The Festival

Dublin City Council Bram Stoker Festival celebrates the legacy of one of Ireland’s most beloved and iconic writers and is now one of Dublin’s largest arts festivals.

The festival draws inspiration from Stoker, his life, his work, the Dublin of his time and celebrates the Gothic, the supernatural, the after-dark and the Victorian. We’ve presented outdoor spectacles and intimate experiences, world film premieres and award-winning theatre productions; circus at night in dark forests; comedy in nightclubs; choral ensembles in darkened libraries and events spanning every genre.

We’ve taken over cathedrals, parks and squares; delved into Stoker’s literary impact, and entertained generations of little monsters with discos, workshops, face-painting, performances and more at Stokerland and beyond.

In 2024, expect more deliciously dark treats over the October bank holiday weekend.

Dublin City Council Bram Stoker Festival is produced by Schweppe Curtis Nunn Ltd.

About Himself

Bram Stoker is one of Ireland’s most celebrated authors, Born in 1847, he was famously sick throughout his early childhood and he could not stand or walk until he was seven. However, he outgrew this illness to become an outstanding athlete and football player at Trinity College (1864–70) in Dublin, where he earned a degree in Mathematics and served as President of the Historical and Philosophical Societies.
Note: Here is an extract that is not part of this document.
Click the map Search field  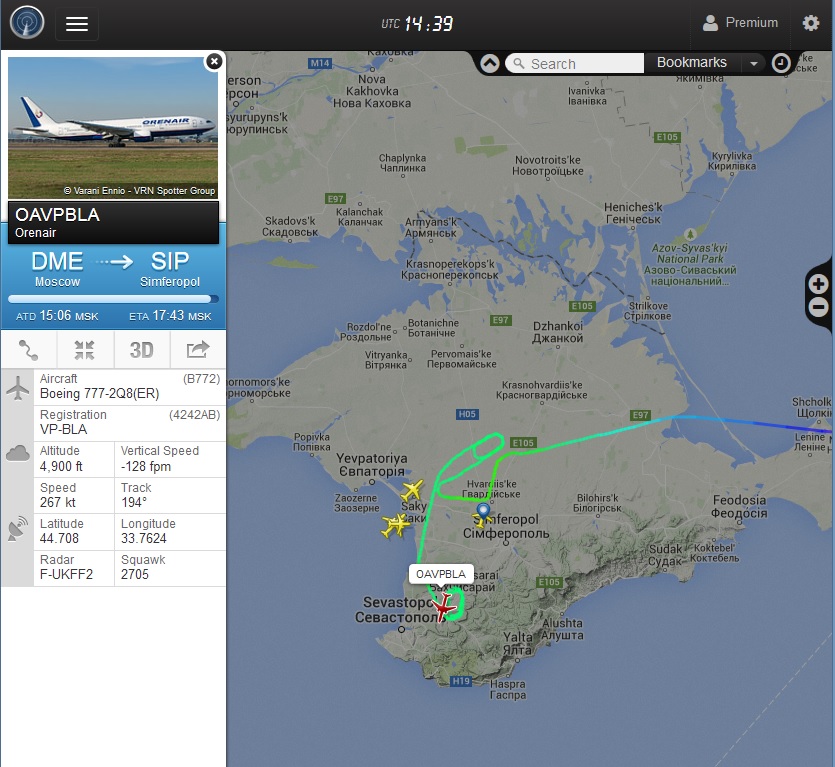tap(574, 63)
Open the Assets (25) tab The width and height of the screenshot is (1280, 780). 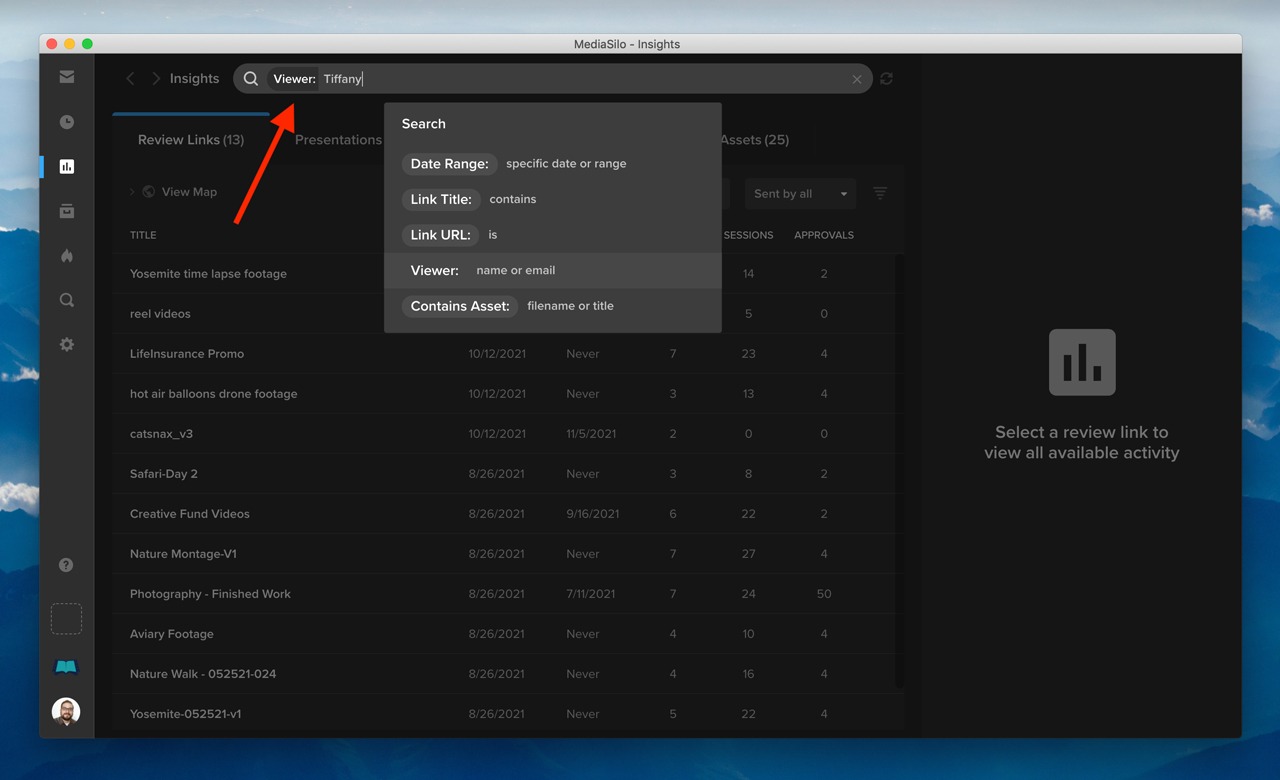pyautogui.click(x=754, y=140)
After 10 years as a civil servant at Dublin Castle, during which he was also an unpaid drama critic for the Dublin Evening Mail, he became friends with Henry Irving and, from 1878 until Irving’s death 27 years later, Stoker acted as Irving’s manager, moving to London with his wife Florence Balcombe.

Turning to fiction late in life, Stoker published his first novel, The Snake’s Pass, a romantic thriller, in 1890. His masterpiece and most celebrated work Dracula appeared in 1897. The immensely popular novel enjoyed equal success in several versions as a play and as a film, and has never gone out of print.

Dublin City Council Bram Stoker Festival playfully celebrates his impact as a writer and presents a programme rooted in his times, his themes and the global impact of his most famous literary characters.

Bram in Six Revelations


Bram the eavesdropper

Stoker loved to record snippets of overheard conversations in his journal, and detailed a Dublin soaked in sardonic humour, strife, comedy and surreality. In one of his journal entries from April 1872, he wrote of a conversation overheard on Dublin’s streets, saying “Two medical students quarrelling with a man who had broken a bone of each, not for his  ill deed or their pain but for injuring their skeletons.”. In September 1873 he wrote: “At the Lord Mayor’s banquet ice cream spoons ran short. One man of resource eat his with his eyeglass”. 

Bram the civil servant

Stoker’s second published book was a guidebook for civil servants, which was the go-to read for new civil servants until the mid 1950s. The Duties of Clerks of Petty Sessions in Ireland was was considered to be the standard reference work for petty sessions (local courts dealing with minor criminal and civil cases) clerks in Ireland. 

Bram the hero

In 1882, Stoker attempted to rescue a man drowning in the River Thames by leaping into the river… unfortunately, the man was not resuscitated. Reported in the Guardian in 2012: In 1882 Stoker jumped into the Thames in an attempt to save a drowning suicide victim. He carried the body to his home, hoping in vain that his brother, a surgeon, might revive him.

Bram the student

Bram founded the Dublin Sketching Club and served as President of the Trinity College Historical Society. At college, he was a keen athlete and excelled in rugby, race walking, rowing and gymnastics. He rowed for the Dublin University Boat Club and in June 1870, he excelled at a gymnastics event in Trinity, coming in first in putting the 42lb weight and the 16lb shot and first in an event combining vaulting, high jump and long jump with trapeze.

Florence Balcombe, Bram’s wife.

Stoker’s wife, Florence Balcombe, outlived her husband by 25 years, previously dated Oscar Wilde, and became embroiled in a legal dispute with the producers of Nosferatu – a fascinating person in her own right, it can be argued that the worldwide success of Dracula in pop-culture can be attributed to her tenacity in her legal battle.

Bram the society star

Stoker was witty and charming, popular in society and and was said to part dancefloors during glittering balls of the age when he took to the dancefloor, such was his skill! A society columnist of the day wrote: “ He was an excellent “party” young man, and of course, had always heaps of invitations [sic]. When he stood up to dance, he had a way of making a charge, which effectually cleared a passage through the most thronged ball-rooms. Everybody made way for Stoker… How my heart used to jump in my dancing days when Stoker asked me for a waltz!”. 

You’ll find these and even more lesser-known facts in The Lost Journal of Bram Stoker, edited by his great grand nephew, and regular festival participant, Dacre Stoker.